Where to send the demand
Send the written demand by certified mail with return receipt to the claims address on your declarations page. Cc the adjuster by email so there is a same-day timestamp. In South Carolina, keep a parallel copy ready for the Department of Insurance (1-803-737-6160) — you do not have to file it, but having it prepared accelerates carrier responses.
Umpire selection in South Carolina
If the two appraisers cannot agree on ACV, they jointly select a neutral umpire — usually a senior independent appraiser, a retired adjuster, or a licensed dealer. In South Carolina, most umpires are selected by mutual agreement within 7–14 days; if not, either side can petition the local court to appoint one.
Timeline expectations
Most 36-day timeline: 1–3 days for the carrier to acknowledge the demand, 7–10 days to name their appraiser, 5–10 days for both appraisers to exchange numbers, and 5–14 days for either an agreement or umpire selection. Payment usually clears within 30 days of the signed award.
Who pays what
Cost is shared: each side covers its own appraiser, and the umpire (if needed) is paid equally by both parties.
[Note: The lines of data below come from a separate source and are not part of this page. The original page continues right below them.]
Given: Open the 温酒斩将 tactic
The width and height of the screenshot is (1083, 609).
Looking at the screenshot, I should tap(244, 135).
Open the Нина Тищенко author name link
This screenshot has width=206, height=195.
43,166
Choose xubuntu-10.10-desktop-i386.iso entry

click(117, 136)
Most ACV appraisal-clause matters resolve before the umpire is even retained, so 60–70% of cases pay only their own appraiser's fee.
Two tactics that move South Carolina carriers fastest
- Document the request: send the demand by certified mail, retain the green card, and email a PDF copy to the adjuster the same day. Carriers regularly claim verbal invocations never happened.
- Refuse to discuss ACV verbally after invocation. All communications should be written and copied to your file. The appraisal process is contractually a paper exercise.
Three pitfalls that void or weaken the clause in South Carolina
- Walking away from the clause because the adjuster says "that's not how we do it." Adjusters say that on roughly half of all first invocations; the policy still controls.
- Calling the appraisal demand a "complaint" or "dispute." Use the exact phrase "I am invoking the appraisal provision of my policy" so the file routes correctly.
- Skipping certified mail. A demand sent by regular mail or email-only is a demand a carrier can later claim it never received.
South Carolina appraisal-clause demand letter (copy-ready)
Replace bracketed fields with your claim details. Send certified mail with return receipt to the claims address on your declarations page. Cites S.C. Code Regs. 69-43 (Unfair Claims Settlement Practices)..
[Date]
[Carrier name]
[Claims address from your declarations page]
Re: Claim No. [your claim number]
Policy No. [your policy number]
Insured: [your name]
Loss date: [date]
Loss location: Charleston, SC
To Whom It May Concern:
Pursuant to the appraisal provision of the auto policy referenced
above, and consistent with S.C. Code Regs. 69-43 (Unfair Claims Settlement Practices)., I am hereby invoking the
appraisal clause to determine the actual cash value of my totaled
vehicle.
I have appointed [appraiser name, license, contact] as my appraiser.
Please identify your appraiser within ten (10) business days of receipt
of this letter so that the appraisal may proceed. If the two appraisers
cannot agree, they shall jointly select a competent and disinterested
umpire as the policy provides.
This letter is sent by certified mail with return receipt requested.
All further communications regarding ACV should be in writing.
Sincerely,
[Your name]
[Address, phone, email]This template is a starting point, not legal advice. We'll send a tailored demand on your behalf as part of every Auto ACV engagement in South Carolina.